● **What is required**
Using the listing below, set down each line from the line containing "WordPress Hosting (275, 2257)" through the line containing "Auto-stop (423, 194)", both ends included, exactly and with nothing added.

● **Records shown**
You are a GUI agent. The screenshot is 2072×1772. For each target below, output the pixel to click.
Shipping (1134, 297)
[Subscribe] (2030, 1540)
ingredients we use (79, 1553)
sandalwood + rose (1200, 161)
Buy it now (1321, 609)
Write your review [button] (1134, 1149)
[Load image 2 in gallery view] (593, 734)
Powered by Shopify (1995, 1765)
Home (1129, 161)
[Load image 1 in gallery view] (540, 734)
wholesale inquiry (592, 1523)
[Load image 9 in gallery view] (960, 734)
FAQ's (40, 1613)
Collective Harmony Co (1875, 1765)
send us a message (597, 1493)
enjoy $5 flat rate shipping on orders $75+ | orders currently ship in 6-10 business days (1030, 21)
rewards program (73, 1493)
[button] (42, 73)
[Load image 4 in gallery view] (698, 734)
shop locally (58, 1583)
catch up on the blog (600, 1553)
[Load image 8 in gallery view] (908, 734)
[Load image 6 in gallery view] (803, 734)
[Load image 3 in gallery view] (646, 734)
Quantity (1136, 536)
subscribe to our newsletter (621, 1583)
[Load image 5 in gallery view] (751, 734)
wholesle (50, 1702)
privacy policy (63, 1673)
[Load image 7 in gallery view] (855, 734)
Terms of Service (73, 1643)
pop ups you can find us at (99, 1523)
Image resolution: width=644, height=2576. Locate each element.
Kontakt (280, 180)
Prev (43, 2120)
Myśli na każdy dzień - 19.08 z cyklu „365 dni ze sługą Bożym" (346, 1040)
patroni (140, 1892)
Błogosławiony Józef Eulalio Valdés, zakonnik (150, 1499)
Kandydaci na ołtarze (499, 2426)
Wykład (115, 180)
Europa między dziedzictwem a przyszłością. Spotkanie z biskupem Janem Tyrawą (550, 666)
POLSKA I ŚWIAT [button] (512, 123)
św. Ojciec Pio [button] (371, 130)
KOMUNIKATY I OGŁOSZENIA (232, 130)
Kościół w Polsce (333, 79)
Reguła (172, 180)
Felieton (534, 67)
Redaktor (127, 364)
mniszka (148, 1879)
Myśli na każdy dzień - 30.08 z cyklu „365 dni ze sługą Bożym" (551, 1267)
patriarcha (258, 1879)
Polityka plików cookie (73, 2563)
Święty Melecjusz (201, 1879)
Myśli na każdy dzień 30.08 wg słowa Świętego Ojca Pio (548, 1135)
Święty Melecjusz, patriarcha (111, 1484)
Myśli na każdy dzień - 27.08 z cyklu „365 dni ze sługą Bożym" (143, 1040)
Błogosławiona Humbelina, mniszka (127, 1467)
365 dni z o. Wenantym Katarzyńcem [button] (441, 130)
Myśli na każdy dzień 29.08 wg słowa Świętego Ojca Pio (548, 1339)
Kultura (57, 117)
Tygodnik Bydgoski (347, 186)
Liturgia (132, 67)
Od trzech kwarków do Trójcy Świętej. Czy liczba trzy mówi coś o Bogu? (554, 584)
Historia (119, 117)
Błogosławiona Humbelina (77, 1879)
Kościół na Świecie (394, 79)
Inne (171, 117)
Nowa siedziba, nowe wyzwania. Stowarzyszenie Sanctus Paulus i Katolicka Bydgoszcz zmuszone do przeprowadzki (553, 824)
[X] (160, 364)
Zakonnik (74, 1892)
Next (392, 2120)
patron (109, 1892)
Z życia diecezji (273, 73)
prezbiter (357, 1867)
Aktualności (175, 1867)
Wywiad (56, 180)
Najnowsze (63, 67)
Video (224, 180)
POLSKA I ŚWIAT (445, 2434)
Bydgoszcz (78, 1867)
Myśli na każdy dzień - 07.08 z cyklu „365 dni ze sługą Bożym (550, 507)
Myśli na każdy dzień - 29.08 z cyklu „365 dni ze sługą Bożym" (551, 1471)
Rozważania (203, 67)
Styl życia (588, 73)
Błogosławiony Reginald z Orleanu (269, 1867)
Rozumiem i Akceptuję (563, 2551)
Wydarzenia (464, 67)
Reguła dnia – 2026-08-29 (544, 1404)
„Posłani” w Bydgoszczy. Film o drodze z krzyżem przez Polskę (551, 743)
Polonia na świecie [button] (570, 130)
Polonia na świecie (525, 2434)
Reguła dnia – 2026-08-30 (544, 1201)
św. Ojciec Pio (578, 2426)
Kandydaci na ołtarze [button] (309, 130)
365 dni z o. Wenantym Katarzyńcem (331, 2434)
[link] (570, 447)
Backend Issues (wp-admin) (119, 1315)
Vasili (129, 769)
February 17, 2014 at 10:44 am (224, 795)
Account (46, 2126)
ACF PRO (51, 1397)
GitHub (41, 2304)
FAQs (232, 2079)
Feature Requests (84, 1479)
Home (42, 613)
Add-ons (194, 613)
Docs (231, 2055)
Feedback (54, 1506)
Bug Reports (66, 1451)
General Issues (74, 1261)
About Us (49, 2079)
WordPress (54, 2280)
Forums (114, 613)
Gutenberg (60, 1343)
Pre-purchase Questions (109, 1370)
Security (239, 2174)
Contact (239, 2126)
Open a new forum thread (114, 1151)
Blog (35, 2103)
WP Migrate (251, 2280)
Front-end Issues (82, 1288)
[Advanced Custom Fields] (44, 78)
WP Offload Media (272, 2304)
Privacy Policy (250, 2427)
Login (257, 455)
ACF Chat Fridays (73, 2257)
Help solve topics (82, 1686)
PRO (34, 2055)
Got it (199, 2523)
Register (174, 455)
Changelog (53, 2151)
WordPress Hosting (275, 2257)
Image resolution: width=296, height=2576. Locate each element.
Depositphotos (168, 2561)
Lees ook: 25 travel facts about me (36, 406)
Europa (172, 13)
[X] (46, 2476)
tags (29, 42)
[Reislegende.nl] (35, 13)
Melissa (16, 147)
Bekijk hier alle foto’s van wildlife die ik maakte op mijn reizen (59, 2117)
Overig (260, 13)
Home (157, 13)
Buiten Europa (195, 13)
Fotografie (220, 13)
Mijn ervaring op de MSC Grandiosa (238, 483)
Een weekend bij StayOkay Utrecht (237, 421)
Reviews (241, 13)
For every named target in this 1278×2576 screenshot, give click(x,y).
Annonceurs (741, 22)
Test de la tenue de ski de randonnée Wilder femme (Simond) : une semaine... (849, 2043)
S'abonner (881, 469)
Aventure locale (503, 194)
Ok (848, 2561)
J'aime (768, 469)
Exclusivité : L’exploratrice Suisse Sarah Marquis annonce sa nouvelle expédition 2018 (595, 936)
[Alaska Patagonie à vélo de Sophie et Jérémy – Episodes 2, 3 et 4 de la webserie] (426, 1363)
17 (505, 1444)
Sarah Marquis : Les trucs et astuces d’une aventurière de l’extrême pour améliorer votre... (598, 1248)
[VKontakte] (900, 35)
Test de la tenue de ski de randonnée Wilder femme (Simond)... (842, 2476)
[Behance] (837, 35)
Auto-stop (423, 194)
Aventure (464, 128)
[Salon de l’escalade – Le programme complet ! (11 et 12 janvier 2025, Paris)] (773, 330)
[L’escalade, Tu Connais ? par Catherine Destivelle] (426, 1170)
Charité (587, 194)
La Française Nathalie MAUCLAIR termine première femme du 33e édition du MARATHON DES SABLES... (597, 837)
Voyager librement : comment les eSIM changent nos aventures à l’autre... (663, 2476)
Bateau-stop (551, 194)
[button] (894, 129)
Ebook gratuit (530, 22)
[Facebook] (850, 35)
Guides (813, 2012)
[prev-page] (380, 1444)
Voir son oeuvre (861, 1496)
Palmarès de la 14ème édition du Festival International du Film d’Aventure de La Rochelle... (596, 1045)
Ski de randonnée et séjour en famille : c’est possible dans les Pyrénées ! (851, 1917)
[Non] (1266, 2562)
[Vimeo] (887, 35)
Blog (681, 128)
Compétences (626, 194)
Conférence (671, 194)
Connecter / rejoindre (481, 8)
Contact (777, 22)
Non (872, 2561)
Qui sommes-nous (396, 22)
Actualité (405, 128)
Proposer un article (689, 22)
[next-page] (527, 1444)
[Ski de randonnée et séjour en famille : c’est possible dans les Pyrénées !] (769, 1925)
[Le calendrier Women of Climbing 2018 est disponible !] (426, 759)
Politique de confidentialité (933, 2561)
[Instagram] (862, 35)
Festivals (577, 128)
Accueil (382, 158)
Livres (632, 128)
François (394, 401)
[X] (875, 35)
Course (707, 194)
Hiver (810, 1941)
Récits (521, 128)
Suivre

● **Your response**
WordPress Hosting (275, 2257)
Image resolution: width=296, height=2576. Locate each element.
Depositphotos (168, 2561)
Lees ook: 25 travel facts about me (36, 406)
Europa (172, 13)
[X] (46, 2476)
tags (29, 42)
[Reislegende.nl] (35, 13)
Melissa (16, 147)
Bekijk hier alle foto’s van wildlife die ik maakte op mijn reizen (59, 2117)
Overig (260, 13)
Home (157, 13)
Buiten Europa (195, 13)
Fotografie (220, 13)
Mijn ervaring op de MSC Grandiosa (238, 483)
Een weekend bij StayOkay Utrecht (237, 421)
Reviews (241, 13)
For every named target in this 1278×2576 screenshot, give click(x,y).
Annonceurs (741, 22)
Test de la tenue de ski de randonnée Wilder femme (Simond) : une semaine... (849, 2043)
S'abonner (881, 469)
Aventure locale (503, 194)
Ok (848, 2561)
J'aime (768, 469)
Exclusivité : L’exploratrice Suisse Sarah Marquis annonce sa nouvelle expédition 2018 (595, 936)
[Alaska Patagonie à vélo de Sophie et Jérémy – Episodes 2, 3 et 4 de la webserie] (426, 1363)
17 (505, 1444)
Sarah Marquis : Les trucs et astuces d’une aventurière de l’extrême pour améliorer votre... (598, 1248)
[VKontakte] (900, 35)
Test de la tenue de ski de randonnée Wilder femme (Simond)... (842, 2476)
[Behance] (837, 35)
Auto-stop (423, 194)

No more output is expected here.